:: DATA IN THIS EXERCISE ::
▼
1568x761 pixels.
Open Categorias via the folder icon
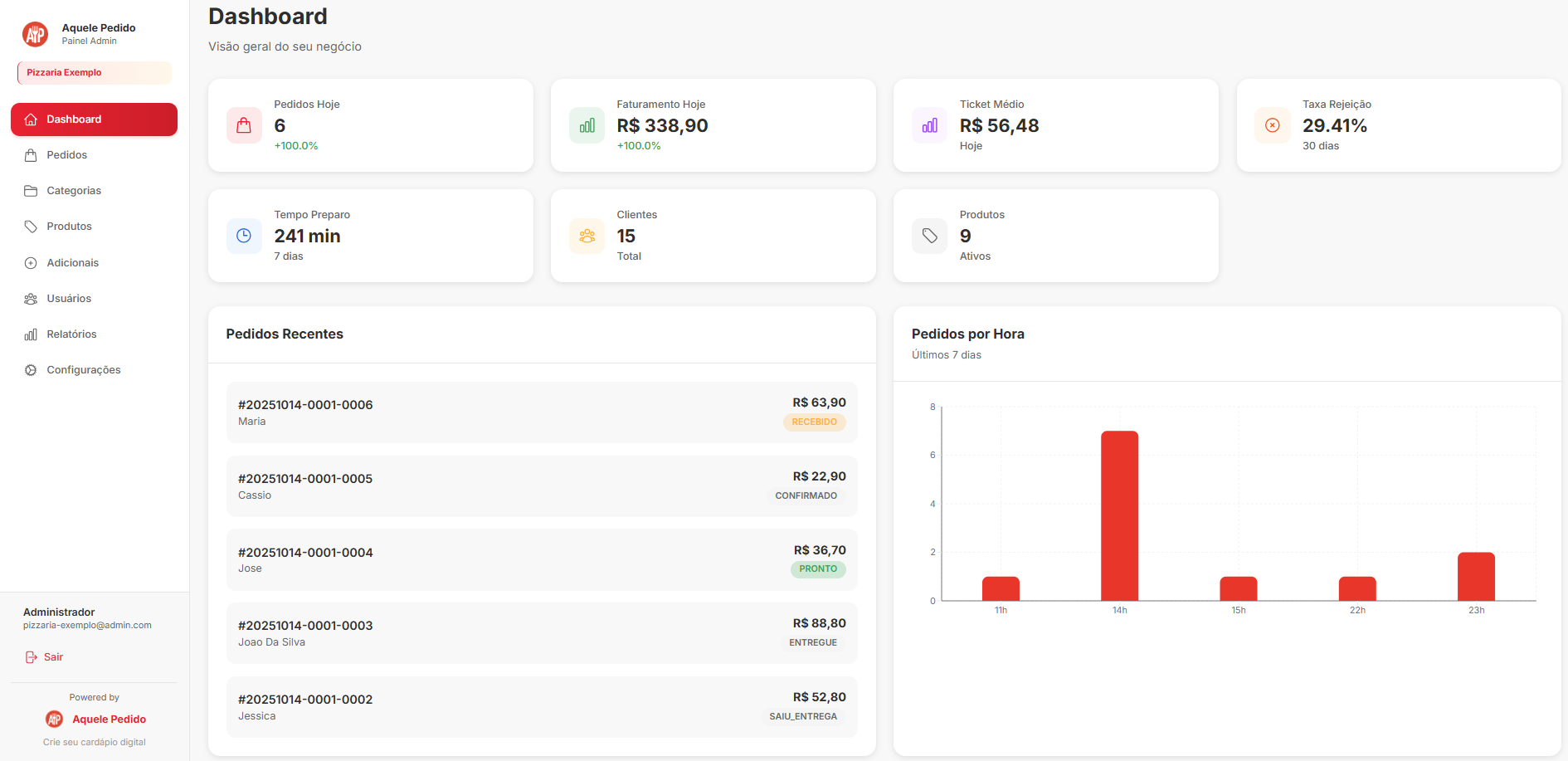pyautogui.click(x=31, y=190)

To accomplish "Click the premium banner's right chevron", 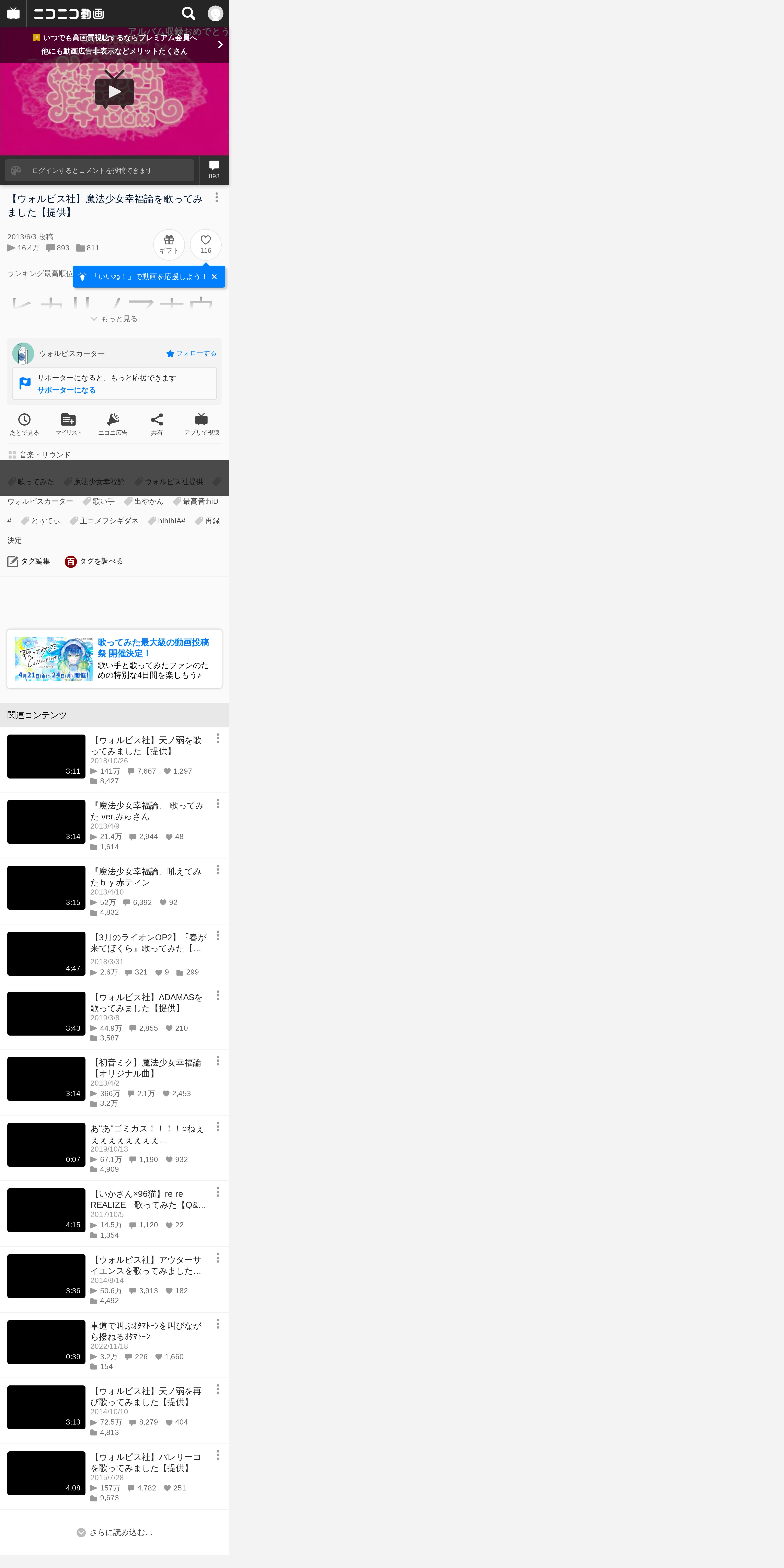I will [x=220, y=44].
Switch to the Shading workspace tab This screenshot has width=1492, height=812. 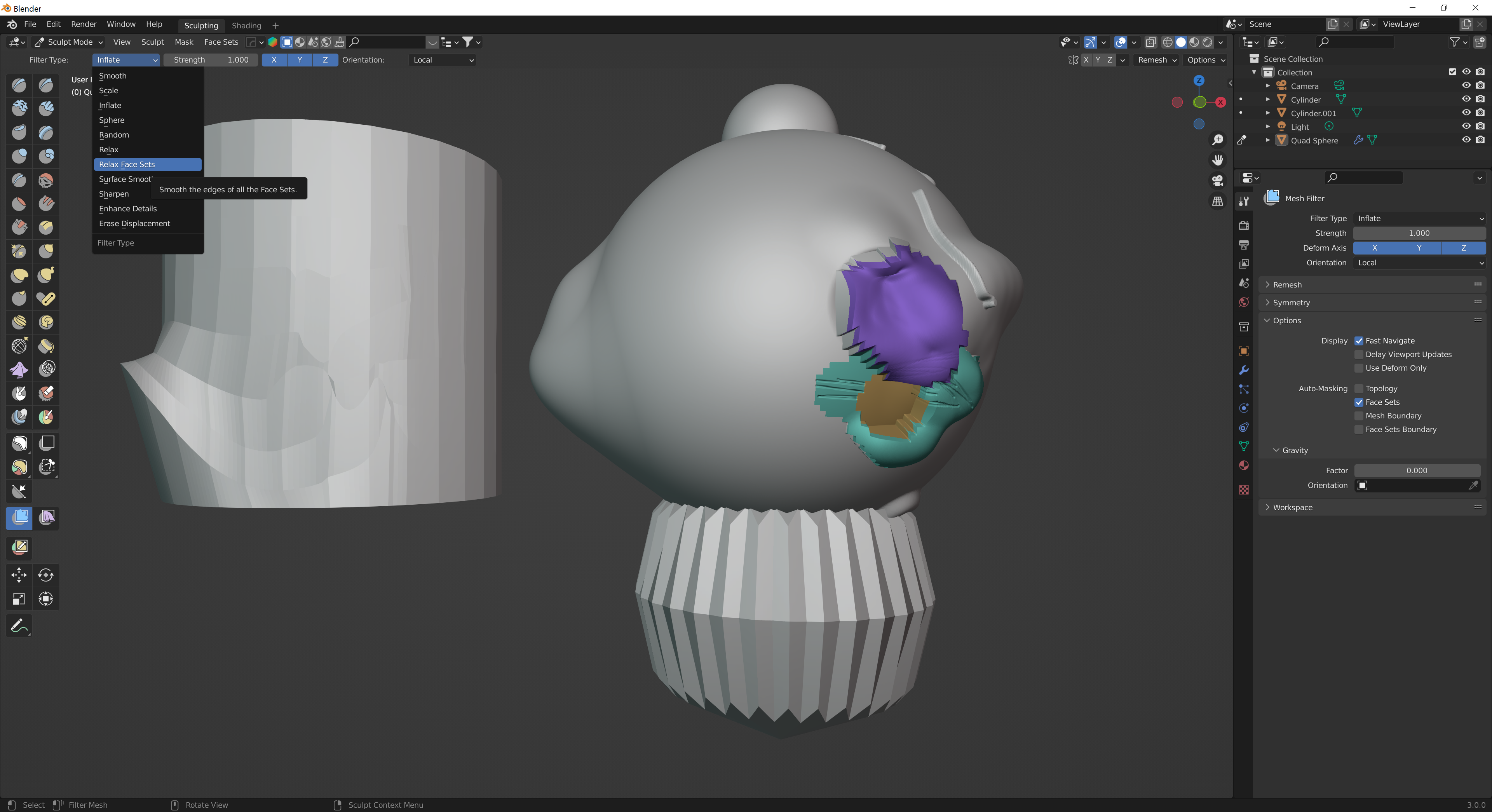246,26
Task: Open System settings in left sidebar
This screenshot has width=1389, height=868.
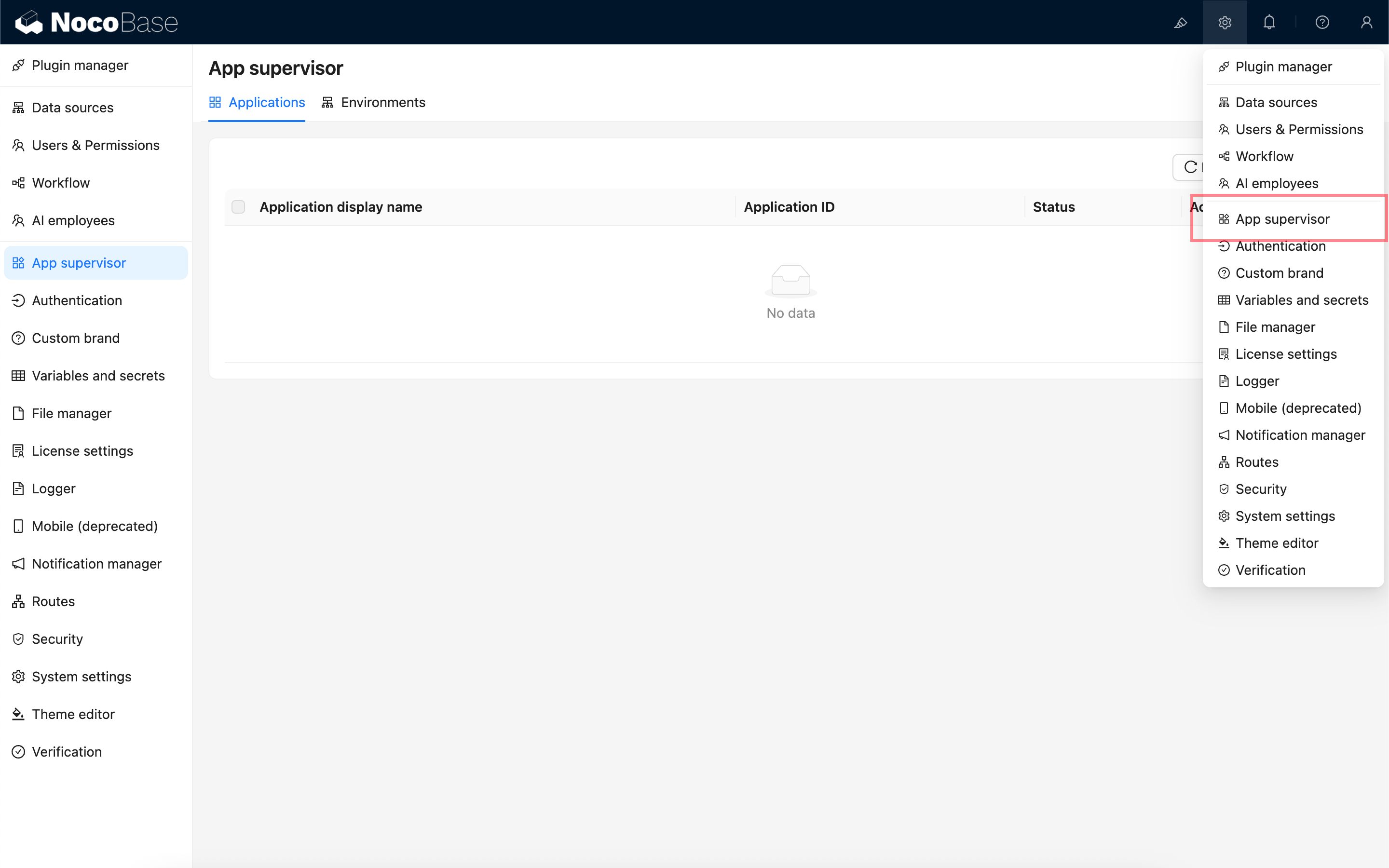Action: click(82, 677)
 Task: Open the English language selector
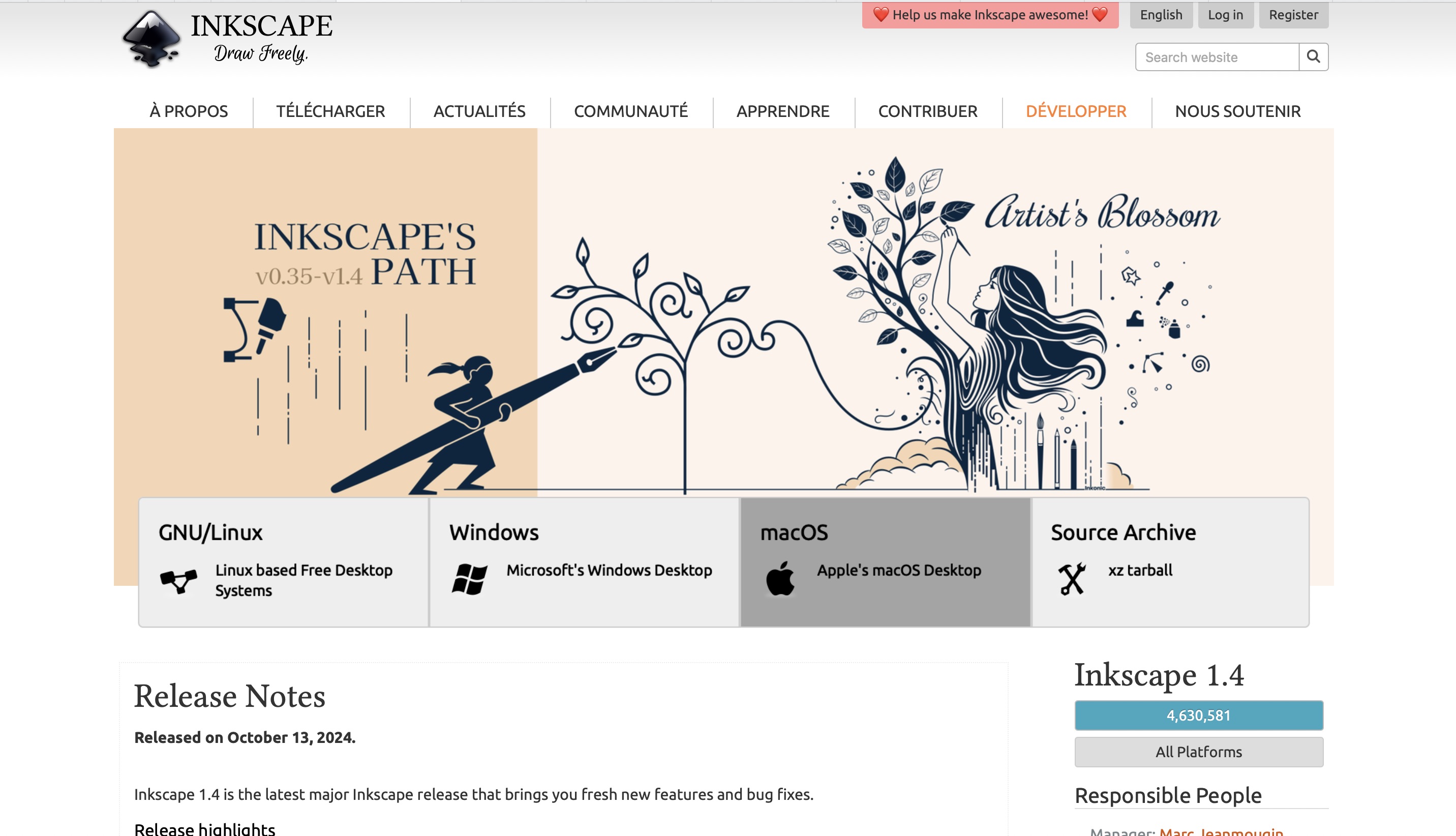[x=1161, y=15]
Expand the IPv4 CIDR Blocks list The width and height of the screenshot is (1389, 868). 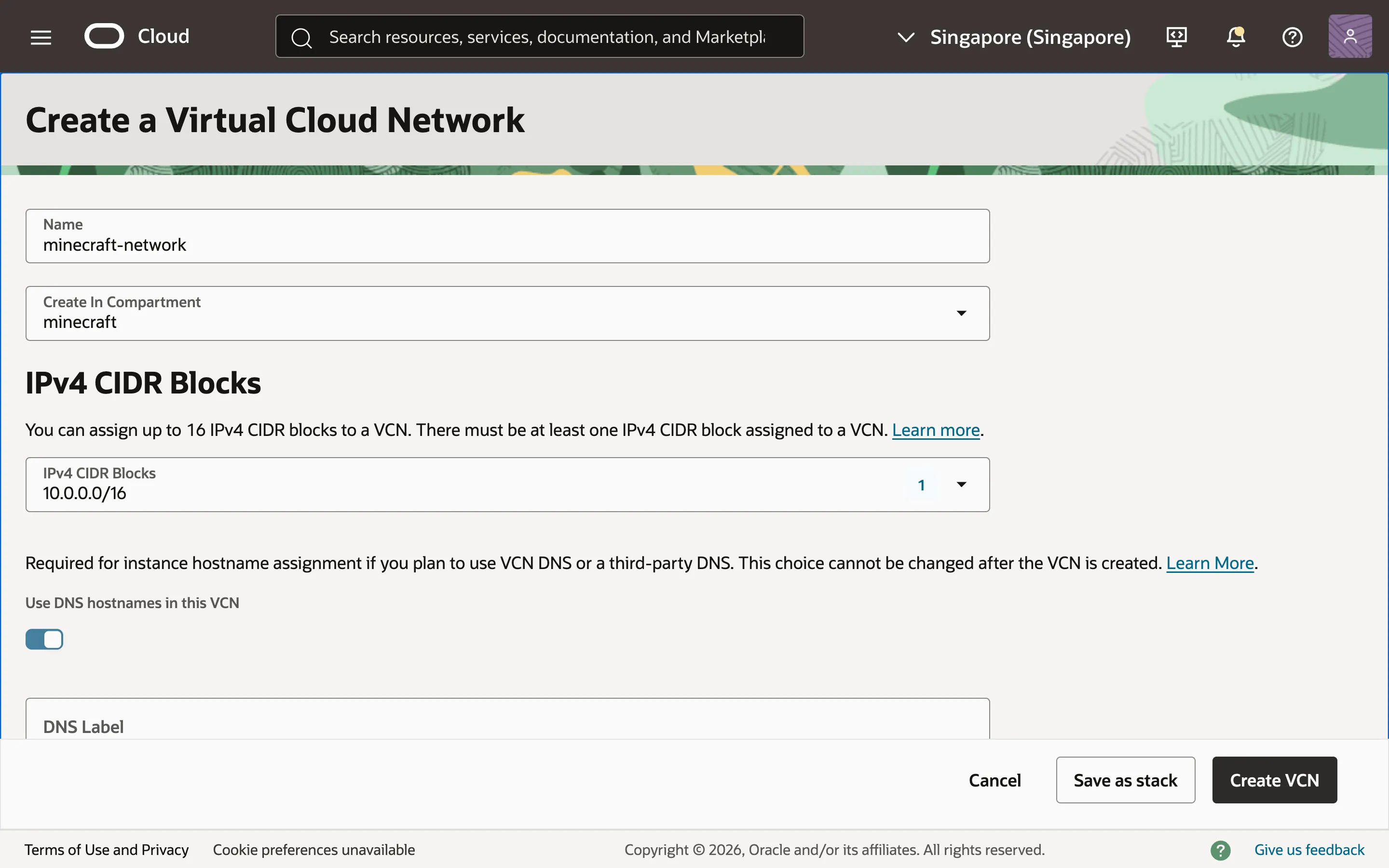[x=961, y=485]
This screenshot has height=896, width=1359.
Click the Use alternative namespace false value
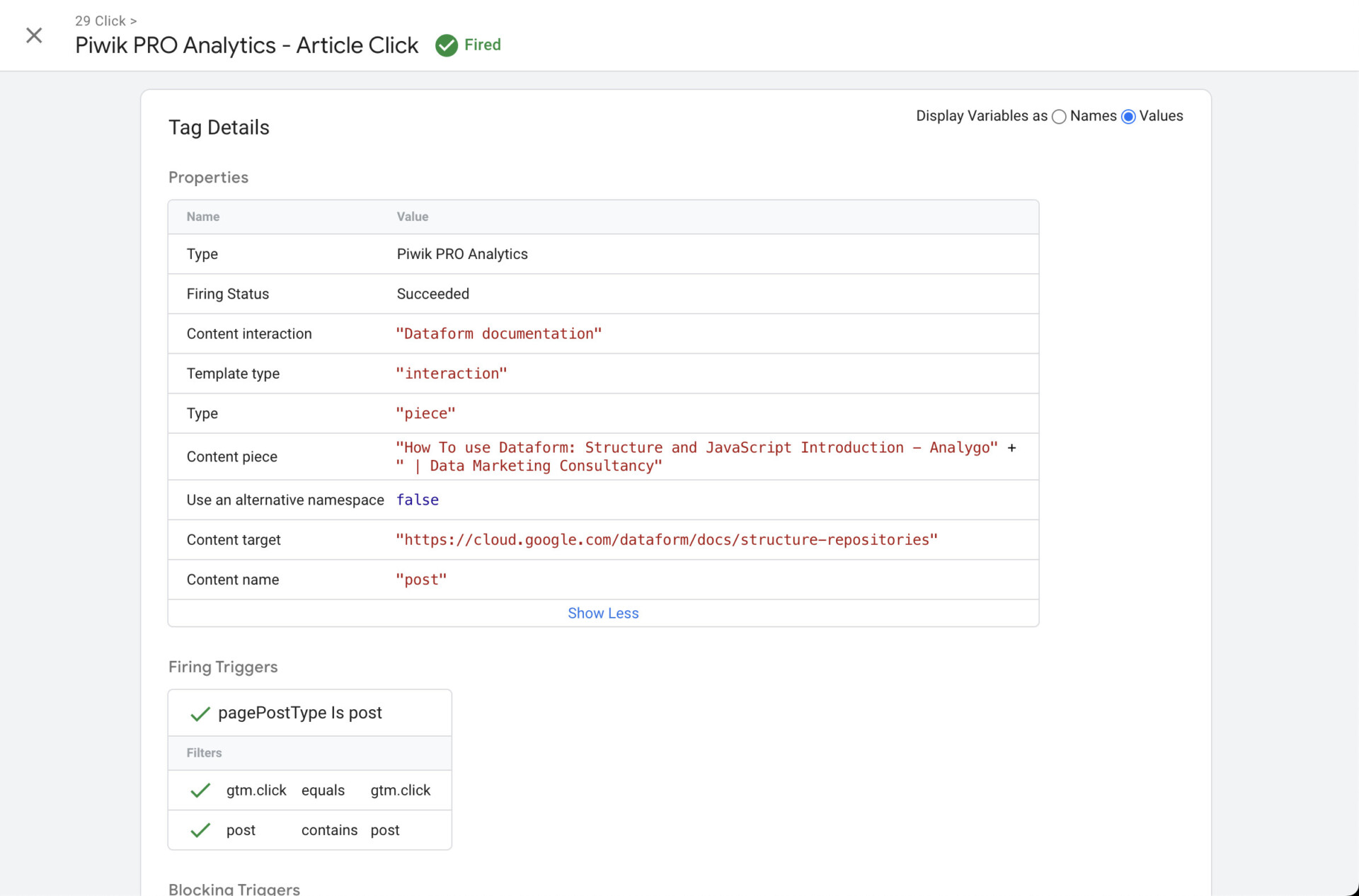[x=417, y=500]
▲
Retype, exactly and only, the lines from the one containing "This screenshot has height=896, width=1359." through the end of the entries, both ends included, and omit all pictures.

:: SOLUTION FOR THIS PROBLEM ::
This screenshot has height=896, width=1359.
Click the Use alternative namespace false value
[x=417, y=500]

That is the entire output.